Written problem: Can you rewrite every line of the data below as a Markdown table with the columns "Row" and "Line", numbering the rows and leaving out blank lines?

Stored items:
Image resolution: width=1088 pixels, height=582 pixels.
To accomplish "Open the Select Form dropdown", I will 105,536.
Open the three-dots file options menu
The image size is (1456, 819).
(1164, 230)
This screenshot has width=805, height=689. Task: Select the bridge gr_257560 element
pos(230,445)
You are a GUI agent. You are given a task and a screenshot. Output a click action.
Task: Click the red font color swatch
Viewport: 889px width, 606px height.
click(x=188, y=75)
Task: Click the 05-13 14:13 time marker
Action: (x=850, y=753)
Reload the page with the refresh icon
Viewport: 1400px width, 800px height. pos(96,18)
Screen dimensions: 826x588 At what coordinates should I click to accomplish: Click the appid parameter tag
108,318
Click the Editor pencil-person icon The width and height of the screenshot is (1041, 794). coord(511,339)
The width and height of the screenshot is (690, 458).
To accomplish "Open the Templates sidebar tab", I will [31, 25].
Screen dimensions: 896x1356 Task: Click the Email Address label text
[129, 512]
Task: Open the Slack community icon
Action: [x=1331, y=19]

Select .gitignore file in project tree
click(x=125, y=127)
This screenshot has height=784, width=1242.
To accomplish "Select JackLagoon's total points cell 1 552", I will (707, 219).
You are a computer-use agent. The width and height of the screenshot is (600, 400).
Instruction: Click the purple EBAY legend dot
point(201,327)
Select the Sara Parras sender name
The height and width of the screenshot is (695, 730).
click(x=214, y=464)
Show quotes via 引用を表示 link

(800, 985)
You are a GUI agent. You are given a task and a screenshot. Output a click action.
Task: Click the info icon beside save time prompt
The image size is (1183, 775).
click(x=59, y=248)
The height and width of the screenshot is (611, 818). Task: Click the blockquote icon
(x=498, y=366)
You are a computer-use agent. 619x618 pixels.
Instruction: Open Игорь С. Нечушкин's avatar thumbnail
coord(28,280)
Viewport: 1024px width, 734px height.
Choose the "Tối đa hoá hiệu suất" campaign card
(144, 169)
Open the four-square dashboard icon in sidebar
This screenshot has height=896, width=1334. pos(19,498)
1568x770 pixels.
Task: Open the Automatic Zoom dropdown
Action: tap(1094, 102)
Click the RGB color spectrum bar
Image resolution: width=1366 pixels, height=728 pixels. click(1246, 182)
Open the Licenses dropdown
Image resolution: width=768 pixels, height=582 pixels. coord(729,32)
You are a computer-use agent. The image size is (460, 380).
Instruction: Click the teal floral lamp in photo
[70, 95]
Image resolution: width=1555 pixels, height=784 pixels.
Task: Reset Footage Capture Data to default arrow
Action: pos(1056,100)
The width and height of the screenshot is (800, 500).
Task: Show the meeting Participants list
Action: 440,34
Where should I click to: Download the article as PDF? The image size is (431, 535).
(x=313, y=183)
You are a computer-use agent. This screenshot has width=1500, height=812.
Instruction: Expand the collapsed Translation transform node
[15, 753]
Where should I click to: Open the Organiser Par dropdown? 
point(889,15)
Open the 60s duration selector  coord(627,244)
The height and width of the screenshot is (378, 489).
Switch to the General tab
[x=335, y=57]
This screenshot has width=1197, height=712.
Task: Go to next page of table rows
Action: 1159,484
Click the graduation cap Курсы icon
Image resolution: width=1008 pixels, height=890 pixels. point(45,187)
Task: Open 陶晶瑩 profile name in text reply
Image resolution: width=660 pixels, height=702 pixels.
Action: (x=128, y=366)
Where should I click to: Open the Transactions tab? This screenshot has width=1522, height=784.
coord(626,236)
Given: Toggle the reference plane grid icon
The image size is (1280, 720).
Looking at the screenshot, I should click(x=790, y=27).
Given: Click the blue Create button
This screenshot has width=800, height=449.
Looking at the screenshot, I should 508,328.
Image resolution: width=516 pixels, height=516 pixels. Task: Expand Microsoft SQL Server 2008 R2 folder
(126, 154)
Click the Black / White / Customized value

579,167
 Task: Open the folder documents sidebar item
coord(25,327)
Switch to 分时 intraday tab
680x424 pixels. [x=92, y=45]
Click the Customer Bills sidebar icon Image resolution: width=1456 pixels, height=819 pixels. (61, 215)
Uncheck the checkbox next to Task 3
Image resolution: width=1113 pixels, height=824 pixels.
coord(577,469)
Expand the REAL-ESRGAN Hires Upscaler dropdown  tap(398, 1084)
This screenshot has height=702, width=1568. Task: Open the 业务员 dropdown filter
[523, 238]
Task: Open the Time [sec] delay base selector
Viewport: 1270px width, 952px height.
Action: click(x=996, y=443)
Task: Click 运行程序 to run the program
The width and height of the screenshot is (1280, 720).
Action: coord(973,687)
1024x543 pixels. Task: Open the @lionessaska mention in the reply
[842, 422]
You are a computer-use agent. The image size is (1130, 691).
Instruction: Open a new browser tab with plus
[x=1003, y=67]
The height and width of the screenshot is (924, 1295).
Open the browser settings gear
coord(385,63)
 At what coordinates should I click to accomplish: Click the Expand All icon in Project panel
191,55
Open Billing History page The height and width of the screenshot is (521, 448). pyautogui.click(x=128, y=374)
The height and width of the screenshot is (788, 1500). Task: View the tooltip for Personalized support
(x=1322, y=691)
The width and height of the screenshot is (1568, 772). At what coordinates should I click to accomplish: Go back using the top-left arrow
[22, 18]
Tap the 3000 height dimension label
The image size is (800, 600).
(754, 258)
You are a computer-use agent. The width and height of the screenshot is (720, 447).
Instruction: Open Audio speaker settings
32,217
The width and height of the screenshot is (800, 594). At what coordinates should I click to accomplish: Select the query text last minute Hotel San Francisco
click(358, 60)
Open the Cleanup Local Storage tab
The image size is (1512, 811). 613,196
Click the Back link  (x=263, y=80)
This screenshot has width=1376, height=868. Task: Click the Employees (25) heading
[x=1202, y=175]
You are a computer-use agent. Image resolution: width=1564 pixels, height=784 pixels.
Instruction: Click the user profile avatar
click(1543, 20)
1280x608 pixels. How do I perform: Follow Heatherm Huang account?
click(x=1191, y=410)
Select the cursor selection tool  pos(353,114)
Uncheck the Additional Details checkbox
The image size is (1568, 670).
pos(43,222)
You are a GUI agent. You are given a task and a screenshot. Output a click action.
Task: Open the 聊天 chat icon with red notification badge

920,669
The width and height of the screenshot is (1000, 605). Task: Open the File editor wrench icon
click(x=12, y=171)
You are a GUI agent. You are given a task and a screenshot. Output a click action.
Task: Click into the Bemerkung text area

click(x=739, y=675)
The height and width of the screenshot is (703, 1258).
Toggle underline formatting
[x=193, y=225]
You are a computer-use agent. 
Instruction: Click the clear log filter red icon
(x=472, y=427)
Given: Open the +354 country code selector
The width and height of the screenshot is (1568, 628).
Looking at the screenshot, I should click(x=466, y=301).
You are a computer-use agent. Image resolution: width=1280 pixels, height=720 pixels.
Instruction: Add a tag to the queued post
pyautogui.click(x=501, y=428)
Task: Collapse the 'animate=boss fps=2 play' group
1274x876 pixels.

Response to the task:
| Row | Line |
|---|---|
| 1 | Image resolution: width=1088 pixels, height=582 pixels. |
| 2 | To accomplish "Open the Select Form dropdown", I will 105,536. |
| 3 | Open the three-dots file options menu |
| 4 | The image size is (1456, 819). |
| 5 | (1164, 230) |
| 6 | This screenshot has width=805, height=689. Task: Select the bridge gr_257560 element |
| 7 | pos(230,445) |
| 8 | You are a GUI agent. You are given a task and a screenshot. Output a click action. |
| 9 | Task: Click the red font color swatch |
| 10 | Viewport: 889px width, 606px height. |
| 11 | click(x=188, y=75) |
| 12 | Task: Click the 05-13 14:13 time marker |
| 13 | Action: (x=850, y=753) |
| 14 | Reload the page with the refresh icon |
| 15 | Viewport: 1400px width, 800px height. pos(96,18) |
| 16 | Screen dimensions: 826x588 At what coordinates should I click to accomplish: Click the appid parameter tag |
| 17 | 108,318 |
| 18 | Click the Editor pencil-person icon The width and height of the screenshot is (1041, 794). coord(511,339) |
| 19 | The width and height of the screenshot is (690, 458). |
| 20 | To accomplish "Open the Templates sidebar tab", I will [31, 25]. |
| 21 | Screen dimensions: 896x1356 Task: Click the Email Address label text |
| 22 | [129, 512] |
| 23 | Task: Open the Slack community icon |
| 24 | Action: [x=1331, y=19] |
| 25 | Select .gitignore file in project tree |
| 26 | click(x=125, y=127) |
| 27 | This screenshot has height=784, width=1242. |
| 28 | To accomplish "Select JackLagoon's total points cell 1 552", I will (707, 219). |
| 29 | You are a computer-use agent. The width and height of the screenshot is (600, 400). |
| 30 | Instruction: Click the purple EBAY legend dot |
| 31 | point(201,327) |
| 32 | Select the Sara Parras sender name |
| 33 | The height and width of the screenshot is (695, 730). |
| 34 | click(x=214, y=464) |
| 35 | Show quotes via 引用を表示 link |
| 36 | (800, 985) |
| 37 | You are a GUI agent. You are given a task and a screenshot. Output a click action. |
| 38 | Task: Click the info icon beside save time prompt |
| 39 | The image size is (1183, 775). |
| 40 | click(x=59, y=248) |
| 41 | The height and width of the screenshot is (611, 818). Task: Click the blockquote icon |
| 42 | (x=498, y=366) |
| 43 | You are a computer-use agent. 619x618 pixels. |
| 44 | Instruction: Open Игорь С. Нечушкин's avatar thumbnail |
| 45 | coord(28,280) |
| 46 | Viewport: 1024px width, 734px height. |
| 47 | Choose the "Tối đa hoá hiệu suất" campaign card |
| 48 | (144, 169) |
| 49 | Open the four-square dashboard icon in sidebar |
| 50 | This screenshot has height=896, width=1334. pos(19,498) |
| 51 | 1568x770 pixels. |
| 52 | Task: Open the Automatic Zoom dropdown |
| 53 | Action: tap(1094, 102) |
| 54 | Click the RGB color spectrum bar |
| 55 | Image resolution: width=1366 pixels, height=728 pixels. click(1246, 182) |
| 56 | Open the Licenses dropdown |
| 57 | Image resolution: width=768 pixels, height=582 pixels. coord(729,32) |
| 58 | You are a computer-use agent. The image size is (460, 380). |
| 59 | Instruction: Click the teal floral lamp in photo |
| 60 | [70, 95] |
| 61 | Image resolution: width=1555 pixels, height=784 pixels. |
| 62 | Task: Reset Footage Capture Data to default arrow |
| 63 | Action: pos(1056,100) |
| 64 | The width and height of the screenshot is (800, 500). |
| 65 | Task: Show the meeting Participants list |
| 66 | Action: 440,34 |
| 67 | Where should I click to: Download the article as PDF? The image size is (431, 535). |
| 68 | (x=313, y=183) |
| 69 | You are a computer-use agent. This screenshot has width=1500, height=812. |
| 70 | Instruction: Expand the collapsed Translation transform node |
| 71 | [15, 753] |
| 72 | Where should I click to: Open the Organiser Par dropdown?  |
| 73 | point(889,15) |
| 74 | Open the 60s duration selector  coord(627,244) |
| 75 | The height and width of the screenshot is (378, 489). |
| 76 | Switch to the General tab |
| 77 | [x=335, y=57] |
| 78 | This screenshot has width=1197, height=712. |
| 79 | Task: Go to next page of table rows |
| 80 | Action: 1159,484 |
| 81 | Click the graduation cap Курсы icon |
| 82 | Image resolution: width=1008 pixels, height=890 pixels. point(45,187) |
| 83 | Task: Open 陶晶瑩 profile name in text reply |
| 84 | Image resolution: width=660 pixels, height=702 pixels. |
| 85 | Action: (x=128, y=366) |
| 86 | Where should I click to: Open the Transactions tab? This screenshot has width=1522, height=784. |
| 87 | coord(626,236) |
| 88 | Given: Toggle the reference plane grid icon |
| 89 | The image size is (1280, 720). |
| 90 | Looking at the screenshot, I should click(x=790, y=27). |
| 91 | Given: Click the blue Create button |
| 92 | This screenshot has width=800, height=449. |
| 93 | Looking at the screenshot, I should 508,328. |
| 94 | Image resolution: width=516 pixels, height=516 pixels. Task: Expand Microsoft SQL Server 2008 R2 folder |
| 95 | (126, 154) |
| 96 | Click the Black / White / Customized value |
| 97 | 579,167 |
| 98 |  Task: Open the folder documents sidebar item |
| 99 | coord(25,327) |
| 100 | Switch to 分时 intraday tab |
| 101 | 680x424 pixels. [x=92, y=45] |
| 102 | Click the Customer Bills sidebar icon Image resolution: width=1456 pixels, height=819 pixels. (61, 215) |
| 103 | Uncheck the checkbox next to Task 3 |
| 104 | Image resolution: width=1113 pixels, height=824 pixels. |
| 105 | coord(577,469) |
| 106 | Expand the REAL-ESRGAN Hires Upscaler dropdown  tap(398, 1084) |
| 107 | This screenshot has height=702, width=1568. Task: Open the 业务员 dropdown filter |
| 108 | [523, 238] |
| 109 | Task: Open the Time [sec] delay base selector |
| 110 | Viewport: 1270px width, 952px height. |
| 111 | Action: click(x=996, y=443) |
| 112 | Task: Click 运行程序 to run the program |
| 113 | The width and height of the screenshot is (1280, 720). |
| 114 | Action: coord(973,687) |
| 115 | 1024x543 pixels. Task: Open the @lionessaska mention in the reply |
| 116 | [842, 422] |
| 117 | You are a computer-use agent. The image size is (1130, 691). |
| 118 | Instruction: Open a new browser tab with plus |
| 119 | [x=1003, y=67] |
| 120 | The height and width of the screenshot is (924, 1295). |
| 121 | Open the browser settings gear |
| 122 | coord(385,63) |
| 123 |  At what coordinates should I click to accomplish: Click the Expand All icon in Project panel |
| 124 | 191,55 |
| 125 | Open Billing History page The height and width of the screenshot is (521, 448). pyautogui.click(x=128, y=374) |
| 126 | The height and width of the screenshot is (788, 1500). Task: View the tooltip for Personalized support |
| 127 | (x=1322, y=691) |
| 128 | The width and height of the screenshot is (1568, 772). At what coordinates should I click to accomplish: Go back using the top-left arrow |
| 129 | [22, 18] |
| 130 | Tap the 3000 height dimension label |
| 131 | The image size is (800, 600). |
| 132 | (754, 258) |
| 133 | You are a computer-use agent. The width and height of the screenshot is (720, 447). |
| 134 | Instruction: Open Audio speaker settings |
| 135 | 32,217 |
| 136 | The width and height of the screenshot is (800, 594). At what coordinates should I click to accomplish: Select the query text last minute Hotel San Francisco |
| 137 | click(358, 60) |
| 138 | Open the Cleanup Local Storage tab |
| 139 | The image size is (1512, 811). 613,196 |
| 140 | Click the Back link  (x=263, y=80) |
| 141 | This screenshot has width=1376, height=868. Task: Click the Employees (25) heading |
| 142 | [x=1202, y=175] |
| 143 | You are a computer-use agent. Image resolution: width=1564 pixels, height=784 pixels. |
| 144 | Instruction: Click the user profile avatar |
| 145 | click(1543, 20) |
| 146 | 1280x608 pixels. How do I perform: Follow Heatherm Huang account? |
| 147 | click(x=1191, y=410) |
| 148 | Select the cursor selection tool  pos(353,114) |
| 149 | Uncheck the Additional Details checkbox |
| 150 | The image size is (1568, 670). |
| 151 | pos(43,222) |
| 152 | You are a GUI agent. You are given a task and a screenshot. Output a click action. |
| 153 | Task: Open the 聊天 chat icon with red notification badge |
| 154 | 920,669 |
| 155 | The width and height of the screenshot is (1000, 605). Task: Open the File editor wrench icon |
| 156 | click(x=12, y=171) |
| 157 | You are a GUI agent. You are given a task and a screenshot. Output a click action. |
| 158 | Task: Click into the Bemerkung text area |
| 159 | click(x=739, y=675) |
| 160 | The height and width of the screenshot is (703, 1258). |
| 161 | Toggle underline formatting |
| 162 | [x=193, y=225] |
| 163 | You are a computer-use agent.  |
| 164 | Instruction: Click the clear log filter red icon |
| 165 | (x=472, y=427) |
| 166 | Given: Open the +354 country code selector |
| 167 | The width and height of the screenshot is (1568, 628). |
| 168 | Looking at the screenshot, I should click(x=466, y=301). |
| 169 | You are a computer-use agent. Image resolution: width=1280 pixels, height=720 pixels. |
| 170 | Instruction: Add a tag to the queued post |
| 171 | pyautogui.click(x=501, y=428) |
| 172 | Task: Collapse the 'animate=boss fps=2 play' group |
| 173 | 1274x876 pixels. |